Um ano após a publicação de seu livro, a autora bauruense Érika Araújo continua com seus esforços de pintar a história do esporte feminino

Por: Larissa Mateus

Erika Araújo com seu livro aniversariante, “Mulheres em Campo” | Foto: Larissa Mateus

Nascido da pesquisa de mestrado de Érika Alfaro de Araújo, o lançamento do livro “Mulheres em Campo” completa um ano em 28 de julho deste ano. Unindo história, sociologia, economia, cultura e mídia, a obra explora como a prática esportiva por mulheres está presente no jornalismo e no imaginário popular, e de que forma as desigualdades de gênero impactam sua representação. O livro é escrito com uma linguagem mais acessível, transformando o trabalho acadêmico em reflexões descomplicadas para além das portas da universidade.

Apaixonada por esportes desde pequena, a autora Érika Araújo é um verdadeiro canivete suíço do jornalismo. Graduada na área pela UNESP-Bauru, a escritora já foi redatora, editora, repórter, fotojornalista, e continua seu trabalho como pesquisadora no doutorado, mantendo os esportes e o gênero como pilares de sua carreira. Captando o método científico com a linguagem de divulgação jornalística, as produções de Araújo são deliciosas de ler de novo e de novo.

Para comemorar um ano após a obra emblemática de seus estudos acadêmicos, a jornalista conversou com a revista Helenas sobre todo o processo de publicação, a evolução da representatividade feminina nos esportes, e muitas reflexões sobre a necessidade de discutir o lugar da mulher no campo — seja o de futebol, ou o da universidade.
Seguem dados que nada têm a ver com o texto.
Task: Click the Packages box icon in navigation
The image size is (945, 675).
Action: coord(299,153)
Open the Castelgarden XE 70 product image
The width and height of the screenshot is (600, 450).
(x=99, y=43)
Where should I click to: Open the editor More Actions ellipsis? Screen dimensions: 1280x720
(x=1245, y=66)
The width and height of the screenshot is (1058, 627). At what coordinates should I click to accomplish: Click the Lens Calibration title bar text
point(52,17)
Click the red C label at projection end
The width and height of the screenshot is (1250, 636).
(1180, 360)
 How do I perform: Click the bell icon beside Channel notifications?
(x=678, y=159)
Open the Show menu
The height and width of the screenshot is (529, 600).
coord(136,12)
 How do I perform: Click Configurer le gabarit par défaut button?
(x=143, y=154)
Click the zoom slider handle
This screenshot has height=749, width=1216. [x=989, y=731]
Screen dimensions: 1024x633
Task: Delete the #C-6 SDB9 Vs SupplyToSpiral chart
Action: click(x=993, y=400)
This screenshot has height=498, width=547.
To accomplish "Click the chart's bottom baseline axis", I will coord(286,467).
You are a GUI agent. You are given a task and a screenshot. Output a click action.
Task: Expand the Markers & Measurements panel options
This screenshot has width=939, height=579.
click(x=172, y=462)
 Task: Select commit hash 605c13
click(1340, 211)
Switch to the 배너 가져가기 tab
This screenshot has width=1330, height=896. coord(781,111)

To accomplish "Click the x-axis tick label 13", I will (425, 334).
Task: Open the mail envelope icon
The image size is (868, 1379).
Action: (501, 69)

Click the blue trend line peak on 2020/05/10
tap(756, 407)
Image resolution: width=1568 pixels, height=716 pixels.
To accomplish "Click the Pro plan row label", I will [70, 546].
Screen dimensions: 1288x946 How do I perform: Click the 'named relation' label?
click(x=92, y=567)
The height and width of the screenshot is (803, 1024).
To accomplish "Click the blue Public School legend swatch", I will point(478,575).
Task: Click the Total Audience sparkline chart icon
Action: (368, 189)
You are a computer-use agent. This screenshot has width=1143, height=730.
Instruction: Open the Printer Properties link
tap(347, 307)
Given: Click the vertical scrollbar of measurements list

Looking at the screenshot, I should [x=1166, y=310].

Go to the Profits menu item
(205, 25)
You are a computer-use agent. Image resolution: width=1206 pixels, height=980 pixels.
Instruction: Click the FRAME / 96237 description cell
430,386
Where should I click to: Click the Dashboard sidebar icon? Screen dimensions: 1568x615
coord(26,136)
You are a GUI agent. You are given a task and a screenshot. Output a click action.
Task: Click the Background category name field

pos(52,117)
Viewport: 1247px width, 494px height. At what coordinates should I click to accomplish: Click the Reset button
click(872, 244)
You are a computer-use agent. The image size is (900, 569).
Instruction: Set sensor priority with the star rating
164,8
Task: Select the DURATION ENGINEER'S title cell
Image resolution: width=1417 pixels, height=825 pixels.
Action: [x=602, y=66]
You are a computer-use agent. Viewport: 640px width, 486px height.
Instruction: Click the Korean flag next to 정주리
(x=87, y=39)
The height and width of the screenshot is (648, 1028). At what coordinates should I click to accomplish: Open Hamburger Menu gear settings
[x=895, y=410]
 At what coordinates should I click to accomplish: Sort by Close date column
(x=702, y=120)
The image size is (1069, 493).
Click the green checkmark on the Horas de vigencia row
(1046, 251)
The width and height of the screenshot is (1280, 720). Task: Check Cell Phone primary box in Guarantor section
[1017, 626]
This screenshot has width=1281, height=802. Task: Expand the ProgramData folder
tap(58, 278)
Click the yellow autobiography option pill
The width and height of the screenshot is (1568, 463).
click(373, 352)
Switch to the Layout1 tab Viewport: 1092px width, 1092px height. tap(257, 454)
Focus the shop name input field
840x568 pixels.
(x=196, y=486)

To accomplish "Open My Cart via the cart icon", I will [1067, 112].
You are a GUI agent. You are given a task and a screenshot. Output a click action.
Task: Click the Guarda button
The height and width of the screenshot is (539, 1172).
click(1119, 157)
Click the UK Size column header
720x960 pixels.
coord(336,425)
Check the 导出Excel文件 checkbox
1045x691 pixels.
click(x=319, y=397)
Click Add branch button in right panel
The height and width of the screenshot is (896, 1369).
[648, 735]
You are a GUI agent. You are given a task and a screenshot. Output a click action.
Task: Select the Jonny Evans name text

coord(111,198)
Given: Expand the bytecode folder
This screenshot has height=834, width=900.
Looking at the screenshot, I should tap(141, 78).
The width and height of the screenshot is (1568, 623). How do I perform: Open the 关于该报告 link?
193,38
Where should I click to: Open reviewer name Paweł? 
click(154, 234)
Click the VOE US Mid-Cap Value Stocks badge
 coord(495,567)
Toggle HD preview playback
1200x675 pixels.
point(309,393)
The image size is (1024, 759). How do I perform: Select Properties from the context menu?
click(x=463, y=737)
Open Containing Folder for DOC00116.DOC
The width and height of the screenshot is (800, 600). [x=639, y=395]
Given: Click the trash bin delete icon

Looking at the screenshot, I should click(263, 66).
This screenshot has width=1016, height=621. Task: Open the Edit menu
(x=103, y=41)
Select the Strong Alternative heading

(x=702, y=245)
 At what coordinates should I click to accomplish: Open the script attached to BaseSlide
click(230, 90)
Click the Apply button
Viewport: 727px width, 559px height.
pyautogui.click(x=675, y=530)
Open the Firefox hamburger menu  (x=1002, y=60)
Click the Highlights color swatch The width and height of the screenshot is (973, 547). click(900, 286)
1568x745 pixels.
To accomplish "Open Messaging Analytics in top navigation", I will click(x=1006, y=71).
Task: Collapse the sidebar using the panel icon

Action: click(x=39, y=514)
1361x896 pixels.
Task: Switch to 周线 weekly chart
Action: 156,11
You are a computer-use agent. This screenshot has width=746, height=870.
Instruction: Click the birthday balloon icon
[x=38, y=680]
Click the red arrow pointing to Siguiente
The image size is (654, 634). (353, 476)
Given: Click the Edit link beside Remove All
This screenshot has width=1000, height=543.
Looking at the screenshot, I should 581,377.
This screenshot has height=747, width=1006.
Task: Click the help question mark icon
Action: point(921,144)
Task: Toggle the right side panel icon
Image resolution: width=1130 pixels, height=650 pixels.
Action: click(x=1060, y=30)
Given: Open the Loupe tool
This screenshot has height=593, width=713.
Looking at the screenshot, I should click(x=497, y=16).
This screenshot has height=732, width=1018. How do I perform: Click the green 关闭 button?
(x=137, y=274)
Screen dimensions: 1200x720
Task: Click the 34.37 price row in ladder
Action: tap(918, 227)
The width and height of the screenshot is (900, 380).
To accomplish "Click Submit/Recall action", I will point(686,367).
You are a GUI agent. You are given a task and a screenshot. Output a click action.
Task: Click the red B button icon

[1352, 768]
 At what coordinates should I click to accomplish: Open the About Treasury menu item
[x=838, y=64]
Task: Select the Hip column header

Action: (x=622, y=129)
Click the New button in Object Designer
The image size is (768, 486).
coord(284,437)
Para começar, me conte como foi o processo de escrita do livro.

O livro nasceu com a minha pesquisa de Mestrado em Comunicação aqui na UNESP de Bauru, e ele traz os pilares da minha pesquisa que eu já venho conduzindo há alguns anos: os estudos de gênero, o jornalismo esportivo e o esporte. Então ele vem com esse objetivo de relacionar como a prática esportiva por mulheres está presente na mídia e de que forma as desigualdades de gênero impactam na representação jornalística dela. Uma vez a pesquisa finalizada, a dissertação defendida, publicada no repositório da UNESP — todo esse processo que faz parte da nossa missão enquanto pesquisador de universidade pública — foi uma decisão minha e do meu orientador, o professor Mauro de Souza Ventura, transformar ela nesse formato que é o livro. Esse modelo é muito importante e cumpre um outro papel, se a gente for pensar na divulgação científica. Então, a gente formatou ele de uma forma que fosse mais abrangente, para que mais pessoas, não só pesquisadores ou jornalistas estudantes, pudessem entender. Queríamos que fosse mais interessante, criasse uma leitura mais dinâmica, em um formato diferente, para que as pessoas pudessem adquirir aquele conhecimento através de uma linguagem mais cotidiana.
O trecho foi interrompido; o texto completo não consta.